Supporting the Safe Provision of Schooling (SSPS) Inspections are carried out in primary and post-primary schools, schools attached to special care units and Youthreach Centres. During these inspections, we look at how schools are implementing the department’s COVID-19 response plan for the safe and sustainable operation of primary and special schools. This plan provides key messages to minimise the risk of COVID–19 for staff, learners, families and the wider community while recognising the importance of the safe and sustainable provision of schooling for the health and wellbeing of students and of society as a whole.
At the end of each inspection we provide verbal feedback to the school and a printed report. The report from each inspection is also published on our website. The process of conducting SSPS inspection visits is designed to provide an assurance to the public that the department’s guidelines are being implemented and to support schools in implementing them.
Teagasc is the agriculture and food development authority in Ireland and is the main provider of further education in agriculture, food, horticulture, forestry and equine studies in Ireland. It provides courses in seven colleges, three of which are in private ownership. During these inspections we evaluate the quality of the education and training provision in those colleges. The inspection reports on lessons observed in a range of learning settings in the college, interaction with students and review of their work, meetings with the principal, with key staff members and with student representatives, completed staff questionnaires, and a selection of college documents. Teagasc and the college management are given an opportunity to comment in writing on the findings and recommendations of the report, and their response will be found in the appendix of the report.
The Inspectorate of the Department of Education, at the request of the Department of Tourism, Culture, Arts, Gaeltacht, Sport and Media, conducts an annual programme of inspection on a sample of courses organised by individual Irish-language colleges. These Irish-language courses for post-primary students and senior primary pupils are generally three-weeks in duration and are mainly organised during the summer months.
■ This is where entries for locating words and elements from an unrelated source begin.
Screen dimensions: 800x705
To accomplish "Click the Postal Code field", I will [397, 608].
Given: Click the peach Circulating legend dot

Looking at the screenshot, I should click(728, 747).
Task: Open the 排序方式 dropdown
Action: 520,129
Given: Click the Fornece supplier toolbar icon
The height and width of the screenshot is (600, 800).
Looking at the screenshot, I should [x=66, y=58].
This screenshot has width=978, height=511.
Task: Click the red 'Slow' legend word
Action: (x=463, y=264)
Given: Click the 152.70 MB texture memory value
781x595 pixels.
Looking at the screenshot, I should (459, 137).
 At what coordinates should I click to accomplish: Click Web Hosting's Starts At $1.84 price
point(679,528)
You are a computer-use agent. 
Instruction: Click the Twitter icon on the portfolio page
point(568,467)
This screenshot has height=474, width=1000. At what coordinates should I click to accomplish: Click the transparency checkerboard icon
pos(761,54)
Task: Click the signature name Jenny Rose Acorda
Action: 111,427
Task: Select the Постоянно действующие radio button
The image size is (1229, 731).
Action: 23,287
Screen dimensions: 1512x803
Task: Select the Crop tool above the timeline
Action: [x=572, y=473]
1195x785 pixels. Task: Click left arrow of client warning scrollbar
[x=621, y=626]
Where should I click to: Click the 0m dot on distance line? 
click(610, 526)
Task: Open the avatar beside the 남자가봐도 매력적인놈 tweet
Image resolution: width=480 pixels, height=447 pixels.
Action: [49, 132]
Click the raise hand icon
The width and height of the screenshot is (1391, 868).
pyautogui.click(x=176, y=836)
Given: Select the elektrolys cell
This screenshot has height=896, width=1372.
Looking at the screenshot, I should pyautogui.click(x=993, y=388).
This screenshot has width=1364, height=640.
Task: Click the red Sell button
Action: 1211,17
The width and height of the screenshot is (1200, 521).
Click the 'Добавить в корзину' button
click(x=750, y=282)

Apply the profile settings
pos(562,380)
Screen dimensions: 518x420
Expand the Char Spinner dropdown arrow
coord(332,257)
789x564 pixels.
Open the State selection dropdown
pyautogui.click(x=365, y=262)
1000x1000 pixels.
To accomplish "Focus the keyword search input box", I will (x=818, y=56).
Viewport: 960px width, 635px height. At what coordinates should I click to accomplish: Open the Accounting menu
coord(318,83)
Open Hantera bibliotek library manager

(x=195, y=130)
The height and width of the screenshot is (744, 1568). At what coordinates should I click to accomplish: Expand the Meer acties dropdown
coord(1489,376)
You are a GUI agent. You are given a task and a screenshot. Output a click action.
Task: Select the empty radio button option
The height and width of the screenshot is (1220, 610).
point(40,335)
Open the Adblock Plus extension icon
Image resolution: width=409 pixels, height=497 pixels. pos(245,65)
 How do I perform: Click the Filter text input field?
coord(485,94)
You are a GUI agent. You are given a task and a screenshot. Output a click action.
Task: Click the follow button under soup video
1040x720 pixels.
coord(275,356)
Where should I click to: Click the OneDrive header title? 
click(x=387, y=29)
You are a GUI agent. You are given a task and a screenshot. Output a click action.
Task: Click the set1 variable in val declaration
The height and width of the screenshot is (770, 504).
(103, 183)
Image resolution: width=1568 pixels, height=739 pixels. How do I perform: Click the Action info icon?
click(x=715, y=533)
Inspections of Irish-language courses assure the quality of the education provided for students and provide advice and support to the teachers, principals and the management committees of colleges. Inspection reports are based on the inspector’s observation of teaching, learning and cultural activities, interaction with students, discussion with management, and inspection of relevant documentation. At the end of each inspection, the inspector provides the teachers and the principal of the Irish-language course with feedback on the quality of educational provision in the setting.
Inspection reports on courses provided by Irish-language colleges are subject to the normal quality assurance procedures of the Inspectorate. The draft report is issued to the chairperson of the Irish-language college steering committee for factual verification, and later, the final report is issued for college response. Subsequently, the Irish and English versions of the inspection report are published on the website of the Department of Education and on the website of the Department of Tourism, Culture, Arts, Gaeltacht, Sport and Media.
This Guide to Inspections of Courses in Irish-Language Colleges (Coláistí Gaeilge) provides information on the model of inspection used by the Inspectorate of the Department of Education to evaluate educational provision in courses provided by Irish-language colleges.
Classes for children and young people with a Specific Learning Disability (SLD Classes) are special classes attached to a mainstream primary school that cater for up to eleven children who are in the senior classes (third to sixth) of a primary school. These classes offer intensive intervention in literacy skills to children and young people whose overall ability level is average or above and whose performance in literacy skills, as measured by a standardised test, is at or below the 2nd percentile. There are thirteen SLD classes attached to ten mainstream primary schools in the country.
The Inspectorate was requested by the Department’s Special Education Section to evaluate provision in these classes. This report captures the findings of that evaluation which was carried out in a sample of six classes in the period January 2020 – November 2022.
The report identifies the context in which these special classes were set up, and notes the evolving landscape, from the report of the Special Education Review Committee in 1993, to Ireland’s ratification of the Convention on the Rights of Persons with Disabilities in March 2018. Against this backdrop the report looks at how provision currently operates for this cohort of students.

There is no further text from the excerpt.